I’m not sure if this applies to every other architecture school but in UST-Arki, this is how to make it through the week. Provided you’ve been endorsed (the second time) and you’ve done the work your thesis adviser requested, you should do the following things:
Prepare your mind, body, soul and your work!
  • Let’s not forget there’s a time and place for everything. This is the best time for you to get yourself together and look presentable.
  • Make sure you have everything before you start your presentation.
    • Print out your A3 copies first as a draft and CHECK if it’s legible. After making sure that everything is in order, print it out EARLIER than you need it. A day before, everything should be set.
    • If your boards are the sole mode of presentation, make sure everything’s spot on. Have it printed out in a smaller scale, correct it and then have it set printed on to the desired paper/board size.
  • Condition your mind and focus. You need to get through this!
  • Be prepared for the worst.
  • Have your presentation backups in three different places or bring your own equipment.
  • Have backup slides in case your jurors would need a little more information on your appendixes, blow up plans, materials, etc.
  • Practice your spiel and make a script weeks before your presentation. Own it!

Know your data
I always tell my students that a Thesis Defense is a test of ownership. Know your data and make sure you’ve done your research.
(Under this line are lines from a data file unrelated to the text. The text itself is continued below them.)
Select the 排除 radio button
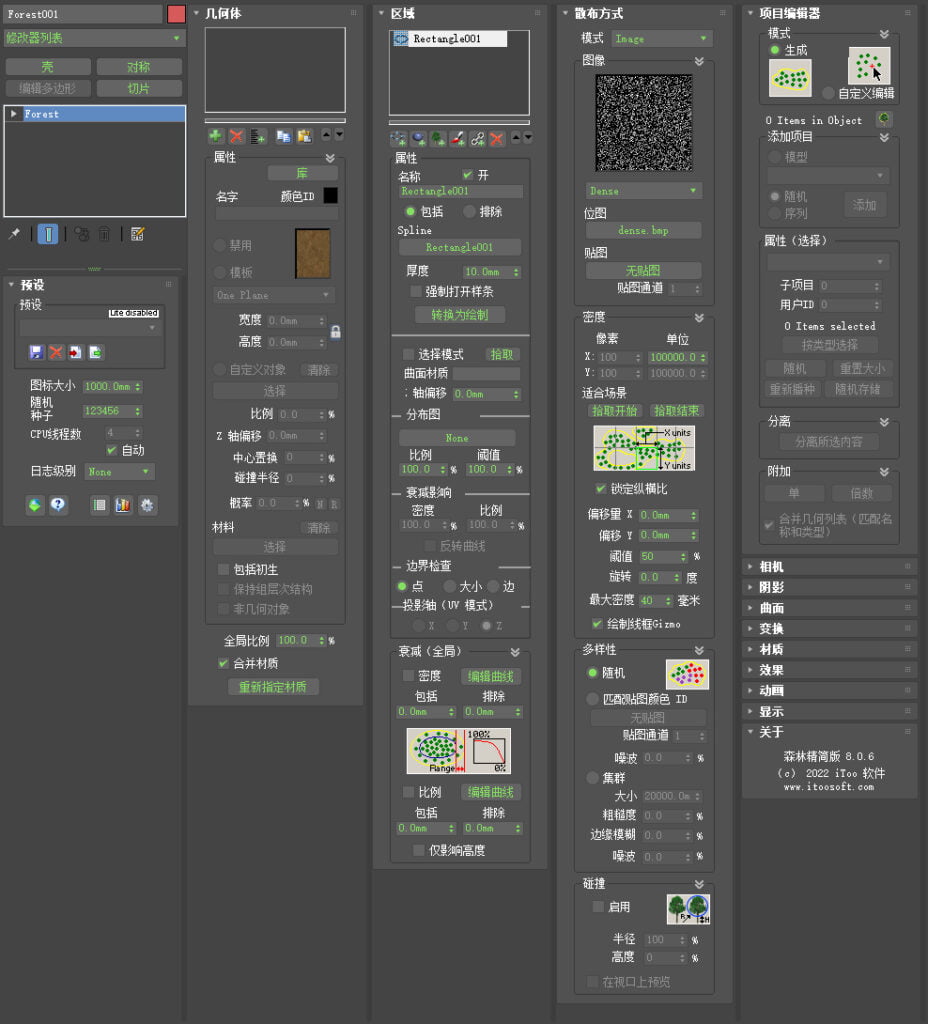This screenshot has width=928, height=1024. (469, 212)
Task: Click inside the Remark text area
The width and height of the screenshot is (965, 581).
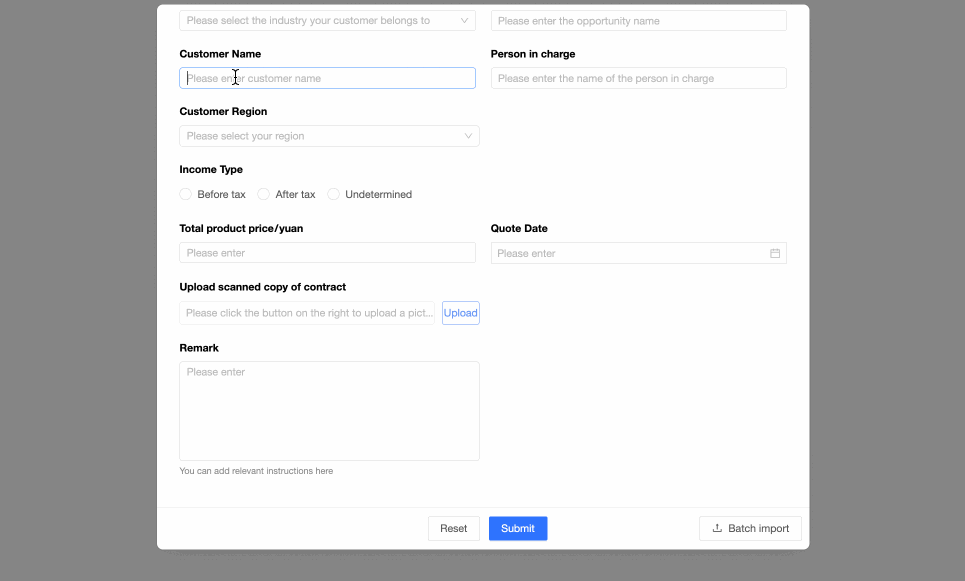Action: coord(329,410)
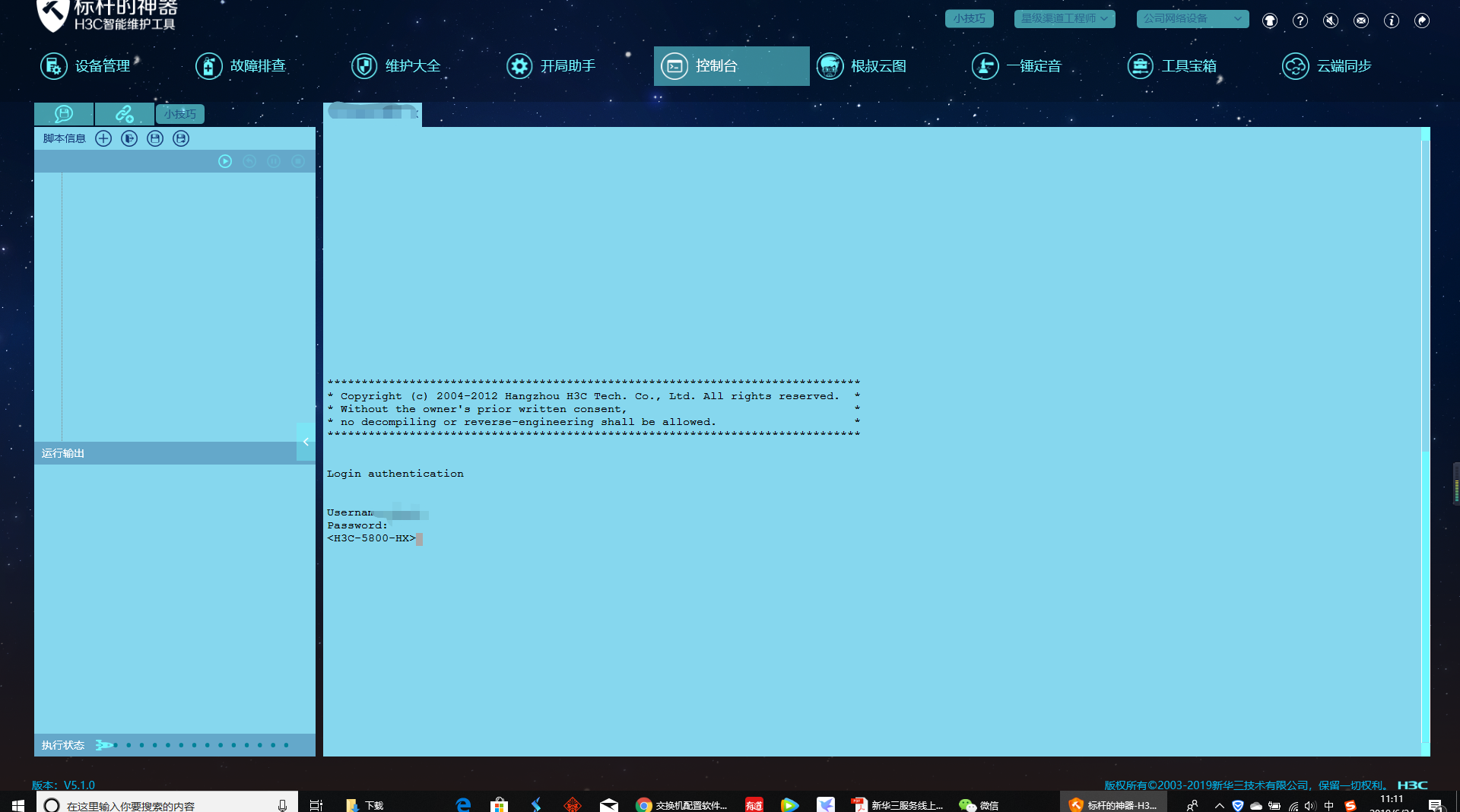Click the save-as script icon
This screenshot has width=1460, height=812.
pos(181,138)
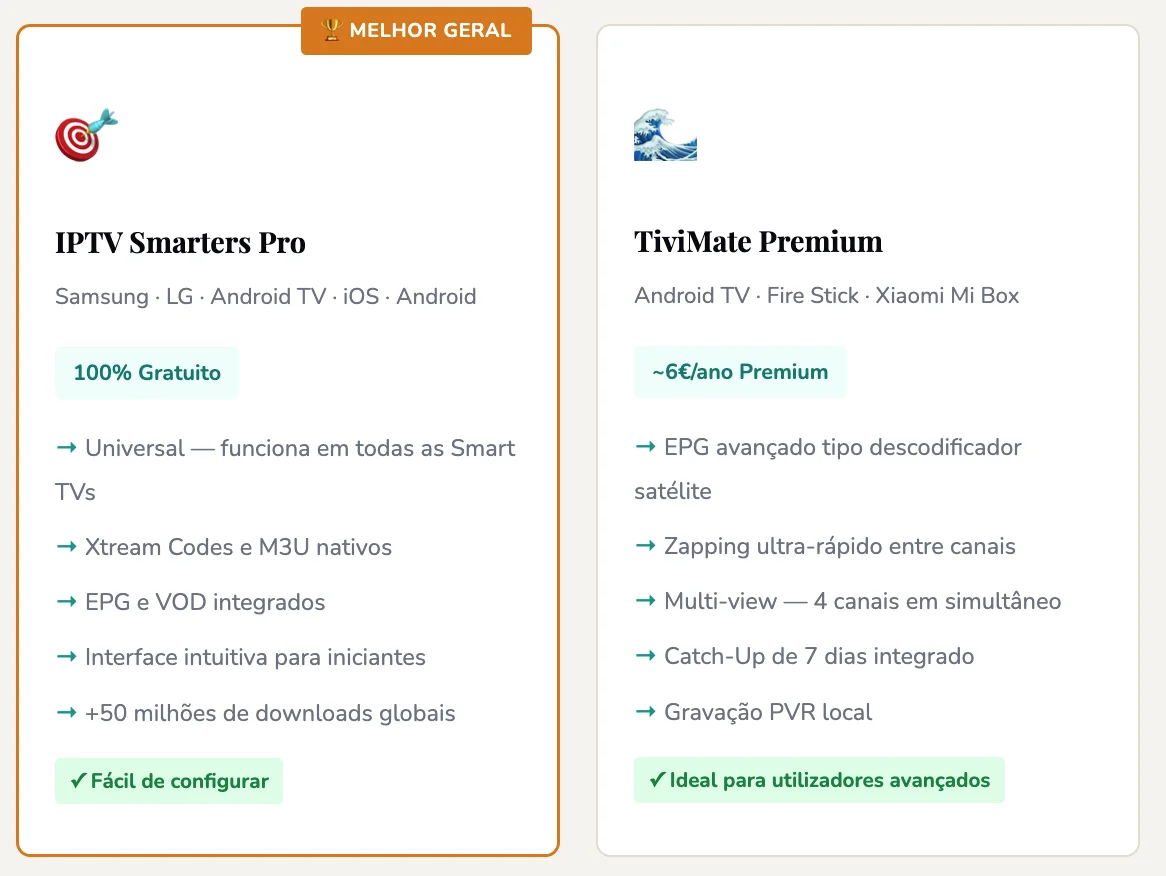Select the TiviMate Premium heading
This screenshot has height=876, width=1166.
[758, 242]
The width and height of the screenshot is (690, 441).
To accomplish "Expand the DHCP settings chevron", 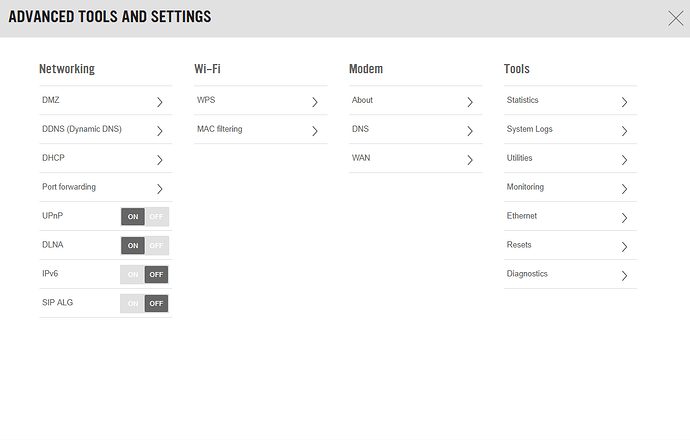I will [x=159, y=159].
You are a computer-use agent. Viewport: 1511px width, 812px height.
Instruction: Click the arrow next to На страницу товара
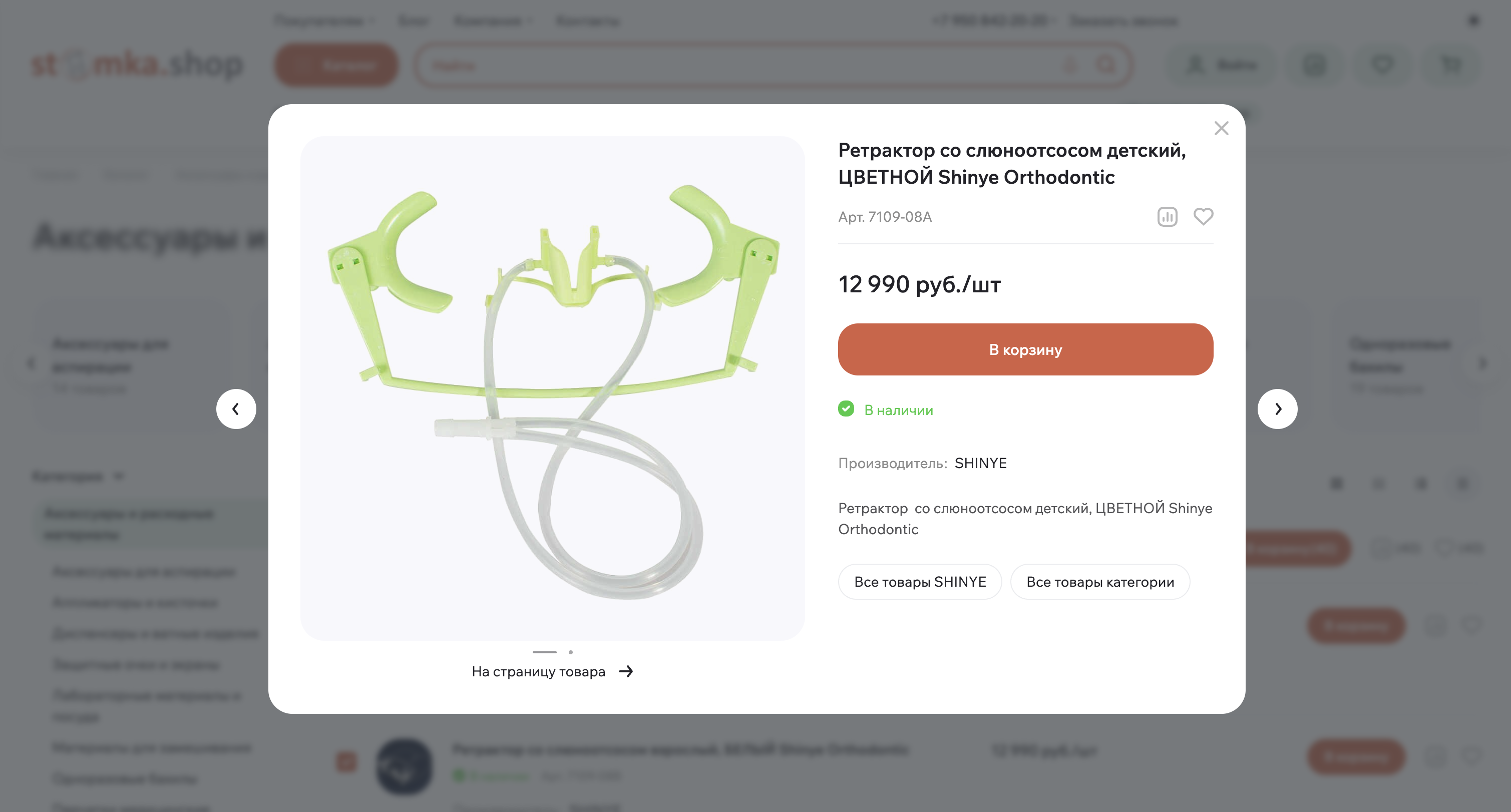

  • Answer questions clearly as it is referenced (from credible sources) and studied. It is expected that you know your book and where you got your data. Never say the following:
    1. I got the information from another prof/ person
    2. I got my data from the Internet (really?)
    3. I got my standards from a brochure
  • You don’t want your jurors to get to the point where they have to open your book for the answers they are looking for.
  • Speak your mind.. politely.
    1. This has a lot to do with being prepared as well. If it gets to a point where there’s this heated argument, know when to say “Point taken, Ma’am/ Sir.”

Present your data in a nice and logical order.
Tell a story if you have to. State the background/ intro briefly. The meat of your presentation should be your design solution. The concept, objectives and how it all ties with your thesis should be evident.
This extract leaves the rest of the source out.